START Quoted text

Contraction costs are unified across matmul, dot, inner, outer, tensordot, vdot, einsum, and relevant linalg operations.

Residual wall-time accounting is fairer: framework overhead is not charged to your estimator.

Weight packing is now pickle-free through flops.Module.

Warm-Up evaluators are unchanged and remain on flopscope v0.5.0 / whestbench v0.10.0.

What’s New in flopscope v0.8.0

1. Computation vs data logistics

flopscope now clarifies one core principle:

You are charged for computation on values, not for moving data around.

Arithmetic, reductions, matrix multiplies, transcendentals, and FFTs cost FLOPs.
Copying, reshaping, stacking, concatenating, slicing, and gathering are free.

Matrix operations dominate many estimator budgets and are now counted in full, so please re-check your estimator against the Phase 1 budget.

2. One cost engine for contractions

matmul, dot, inner, outer, tensordot, vdot, einsum, and relevant linalg contractions now share the same symmetry-aware machinery.

This resolves cases where operations such as fnp.tensordot could previously be undercounted. These operations are now billed consistently with the consistent einsum_cost machinery.

3. Fairer residual wall-time accounting

Your score accounts for both FLOPs and residual wall time, which is time spent outside tracked operations.

We re-audited what counts as participant residual time. Framework plumbing, including data transport between the flopscope client and server and array unpacking, is now attributed to flopscope overhead rather than your residual wall time.

In short: you are charged residual time for your own code, not for evaluator plumbing.

4. Pickle-free weight packing and clearer errors

You can now bundle data with your submission through flops.Module. Loading this data is free: it costs 0 FLOPs and is not counted in residual wall time.

The new release also provides clearer errors when an operation is not available in the grading environment.

The full per-operation cost rules are documented in the cost-model.md reference. You can also use budget.summary() to inspect where your own FLOPs are going.

Packing Data Into Your Submission

Define your model as a flops.Module. Array attributes are discovered automatically, and save writes them with a small JSON config instead of using pickle.

# model.py
import flopscope as flops
import flopscope.numpy as fnp

class Linear(flops.Module):
    def __init__(self, n_in, n_out):
        self.W = fnp.zeros((n_out, n_in))     # array state: auto-discovered
        self.b = fnp.zeros(n_out)

    def config(self):                         # non-array config, used to rebuild
        return {"n_in": self.W.shape[1], "n_out": self.W.shape[0]}

    def __call__(self, x):
        return fnp.einsum("oi,i->o", self.W, x) + self.b

if __name__ == "__main__":
    model = Linear(8, 4)
    # ...
    model.save("model.npz")                   # named arrays + JSON config, no pickle

Load the saved module once in your estimator’s setup():

# estimator.py
from pathlib import Path
from whestbench import BaseEstimator
from model import Linear

class Estimator(BaseEstimator):
    def setup(self, ctx):                                                   # runs once
        self.model = Linear.from_file(Path(__file__).parent / "model.npz")  # free load

    def predict(self, mlp, budget):
        ...   # use self.model

The whest CLI bundles everything in your estimator folder, up to 50 MB / 50 files, so model.py and model.npz travel with estimator.py and load for free at grading time.

END Quoted text
START Entries

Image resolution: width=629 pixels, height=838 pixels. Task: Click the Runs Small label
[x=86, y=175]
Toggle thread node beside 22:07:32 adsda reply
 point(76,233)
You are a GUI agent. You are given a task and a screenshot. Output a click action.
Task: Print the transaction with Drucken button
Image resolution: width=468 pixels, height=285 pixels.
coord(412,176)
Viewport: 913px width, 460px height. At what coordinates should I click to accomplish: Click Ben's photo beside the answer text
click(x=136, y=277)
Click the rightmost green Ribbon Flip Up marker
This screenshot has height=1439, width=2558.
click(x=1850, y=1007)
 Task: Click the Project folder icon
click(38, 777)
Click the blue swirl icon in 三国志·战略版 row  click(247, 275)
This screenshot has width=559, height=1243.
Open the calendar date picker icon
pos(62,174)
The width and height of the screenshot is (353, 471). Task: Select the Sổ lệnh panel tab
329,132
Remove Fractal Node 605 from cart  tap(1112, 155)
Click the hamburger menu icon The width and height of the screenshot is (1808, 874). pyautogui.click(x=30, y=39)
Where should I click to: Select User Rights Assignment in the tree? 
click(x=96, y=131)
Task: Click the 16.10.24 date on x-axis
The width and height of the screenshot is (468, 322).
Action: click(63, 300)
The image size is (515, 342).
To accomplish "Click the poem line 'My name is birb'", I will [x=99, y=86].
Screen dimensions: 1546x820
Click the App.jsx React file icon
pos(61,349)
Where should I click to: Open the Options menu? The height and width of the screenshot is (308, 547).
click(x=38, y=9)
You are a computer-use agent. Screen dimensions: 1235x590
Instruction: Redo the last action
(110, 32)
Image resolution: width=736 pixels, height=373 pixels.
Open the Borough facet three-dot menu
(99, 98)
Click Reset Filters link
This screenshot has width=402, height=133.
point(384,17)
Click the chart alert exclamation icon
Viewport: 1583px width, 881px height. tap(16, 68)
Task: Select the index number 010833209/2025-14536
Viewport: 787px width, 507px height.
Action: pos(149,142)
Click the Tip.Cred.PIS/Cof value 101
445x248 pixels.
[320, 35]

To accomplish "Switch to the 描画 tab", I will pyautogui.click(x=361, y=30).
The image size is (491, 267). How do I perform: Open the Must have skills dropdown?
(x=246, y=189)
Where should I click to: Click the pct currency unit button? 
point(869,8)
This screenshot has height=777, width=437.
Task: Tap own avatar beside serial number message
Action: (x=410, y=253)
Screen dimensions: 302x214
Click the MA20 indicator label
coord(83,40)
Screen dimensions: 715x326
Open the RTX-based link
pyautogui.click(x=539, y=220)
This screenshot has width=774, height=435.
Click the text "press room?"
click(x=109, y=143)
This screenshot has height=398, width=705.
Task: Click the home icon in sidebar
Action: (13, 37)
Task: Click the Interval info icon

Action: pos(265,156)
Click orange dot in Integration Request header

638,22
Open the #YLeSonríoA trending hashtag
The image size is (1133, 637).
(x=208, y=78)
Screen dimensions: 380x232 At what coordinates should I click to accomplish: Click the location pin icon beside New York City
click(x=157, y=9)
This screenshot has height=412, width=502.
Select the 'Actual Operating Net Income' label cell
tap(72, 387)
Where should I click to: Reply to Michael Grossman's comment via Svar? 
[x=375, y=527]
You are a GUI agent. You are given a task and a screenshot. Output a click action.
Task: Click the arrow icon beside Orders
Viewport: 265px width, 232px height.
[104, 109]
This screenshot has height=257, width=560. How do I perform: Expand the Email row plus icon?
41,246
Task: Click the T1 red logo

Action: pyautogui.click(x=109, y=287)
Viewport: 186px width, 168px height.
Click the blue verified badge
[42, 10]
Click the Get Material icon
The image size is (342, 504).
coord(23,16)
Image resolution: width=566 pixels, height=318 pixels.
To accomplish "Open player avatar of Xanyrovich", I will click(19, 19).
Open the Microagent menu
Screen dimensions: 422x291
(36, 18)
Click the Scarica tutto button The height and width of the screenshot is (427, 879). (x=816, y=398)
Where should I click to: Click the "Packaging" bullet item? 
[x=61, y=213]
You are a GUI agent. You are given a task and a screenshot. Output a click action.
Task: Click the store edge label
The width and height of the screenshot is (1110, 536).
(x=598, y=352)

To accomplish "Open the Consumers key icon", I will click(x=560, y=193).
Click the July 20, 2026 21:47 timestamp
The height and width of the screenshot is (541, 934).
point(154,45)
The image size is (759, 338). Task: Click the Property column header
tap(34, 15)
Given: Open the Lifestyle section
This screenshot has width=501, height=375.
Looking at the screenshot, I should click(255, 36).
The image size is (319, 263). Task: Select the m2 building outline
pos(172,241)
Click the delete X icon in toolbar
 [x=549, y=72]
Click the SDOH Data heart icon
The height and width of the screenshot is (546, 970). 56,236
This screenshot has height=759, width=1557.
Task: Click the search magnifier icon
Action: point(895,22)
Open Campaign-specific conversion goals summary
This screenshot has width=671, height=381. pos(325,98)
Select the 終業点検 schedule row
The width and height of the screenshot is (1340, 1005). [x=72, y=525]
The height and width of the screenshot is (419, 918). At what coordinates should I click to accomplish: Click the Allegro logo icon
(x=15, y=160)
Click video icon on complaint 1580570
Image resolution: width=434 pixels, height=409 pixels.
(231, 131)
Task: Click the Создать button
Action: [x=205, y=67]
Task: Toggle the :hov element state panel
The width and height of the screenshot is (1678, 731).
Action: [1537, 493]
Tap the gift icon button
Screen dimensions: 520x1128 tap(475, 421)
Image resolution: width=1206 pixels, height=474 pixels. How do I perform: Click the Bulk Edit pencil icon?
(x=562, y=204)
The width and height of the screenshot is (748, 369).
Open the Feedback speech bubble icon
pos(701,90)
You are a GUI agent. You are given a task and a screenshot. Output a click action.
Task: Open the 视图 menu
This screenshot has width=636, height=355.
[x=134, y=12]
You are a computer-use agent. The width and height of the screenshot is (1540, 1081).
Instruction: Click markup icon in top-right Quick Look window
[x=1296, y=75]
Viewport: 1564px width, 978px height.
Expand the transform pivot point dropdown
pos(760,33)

END Entries

__Short task__
Reproduce the part of the flopscope release notes starting at "What’s New in" and ending at "FFTs cost FLOPs.". Work only from the flopscope release notes; the rows play no part here.

__Answer__
What’s New in flopscope v0.8.0

1. Computation vs data logistics

flopscope now clarifies one core principle:

You are charged for computation on values, not for moving data around.

Arithmetic, reductions, matrix multiplies, transcendentals, and FFTs cost FLOPs.